Shelling on a village street in the Belgorod region close to the border killed one, Governor Vyacheslav Gladkov said.
Further west in the Kursk region, a woman was killed by a direct hit on a house in a village near the border, while another woman suffered shrapnel wounds, Governor Roman Starovoyt wrote on Telegram.
An overnight aerial attack on the city of Belgorod, around 30km (20 miles) from Ukraine, injured 11, Gladkov said earlier.
Security in Moscow was tight ahead of this year’s parade, amid repeated Ukrainian strikes on Russian territory and after an Islamic State group attack on a concert hall near the capital in March killed dozens.
Other parts of Russia including the western Kursk and Pskov regions cancelled their parades due to security concerns.
The Moscow parade featured columns of Russian military equipment but was notably scaled back compared to past years as Moscow mobilises its resources for the Ukrainian front.
“We come to see it every year,” said 44-year-old Yelena Melikhova, who watched the procession of military equipment heading to Red Square. “It’s very touching, very exciting.”
Svetlana Sycheva, 48, said she was filled with “pride” while watching the parade.
“Even in such difficult times we have the opportunity to rejoice, and to feel the emotions that we have just experienced,” she told AFP.
Russia often invites representatives from countries it deems “friendly” to the event, though attendance had dwindled even before it sent troops into Ukraine in early 2022 amid a stand-off with the West.
Nine world leaders attended yesterday’s parade – the heads of ex-Soviet republics Belarus, Kazakhstan, Kyrgyzstan, Tajikistan, Turkmenistan and Uzbekistan – as well as the leaders of Cuba, Laos and Guinea-Bissau.
The 71-year-old Putin has ruled Russia since the turn of the century, securing a fresh six-year mandate in March after winning presidential elections devoid of all opposition.
Russia’s army held off a much-hyped Ukrainian counter-offensive last year, and it has since made gains on the front lines as Kyiv struggles with ammunition and manpower shortages.

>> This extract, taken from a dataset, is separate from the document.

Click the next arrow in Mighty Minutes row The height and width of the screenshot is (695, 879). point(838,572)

Yesterday’s festivities come two days after Putin vowed at a lavish inauguration to “overcome all obstacles, realise everything we have planned, and together, we will win”.

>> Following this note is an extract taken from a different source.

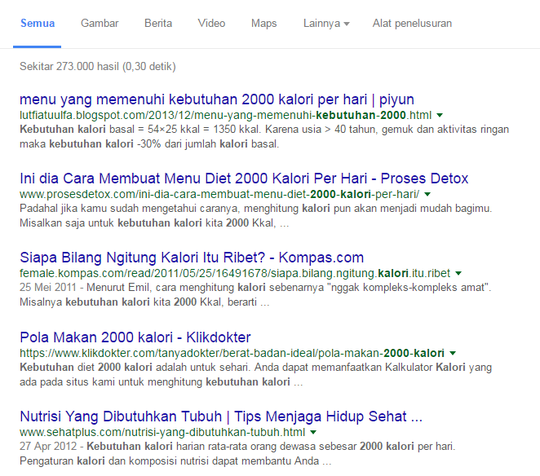Switch to the Berita tab
The width and height of the screenshot is (540, 476).
158,23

Russia and the United States are by far the world’s biggest nuclear powers, holding more than 10,600 of the world’s 12,100 nuclear warheads.
China has the third-largest nuclear arsenal, followed by France and Britain.
Russia has about 1,558 non-strategic nuclear warheads, according to the Federation of American Scientists, though there is uncertainty about exact figures for such weapons due to a lack of transparency.
There is still much uncertainty among arms controls experts about what weapons Russia has supplied to Belarus and the nature of their storage.
Typically, it would take some time to create the storage, security and barracks for such a deployment – and Russian nuclear weapons are controlled by the Russian defence ministry’s 12th Main Directorate (known as 12th GUMO).
It is unclear if 12th GUMO is in Belarus, according to Western experts.
No power has used nuclear weapons in war since the United States unleashed the first atomic bomb attacks on the Japanese cities of Hiroshima and Nagasaki in 1945.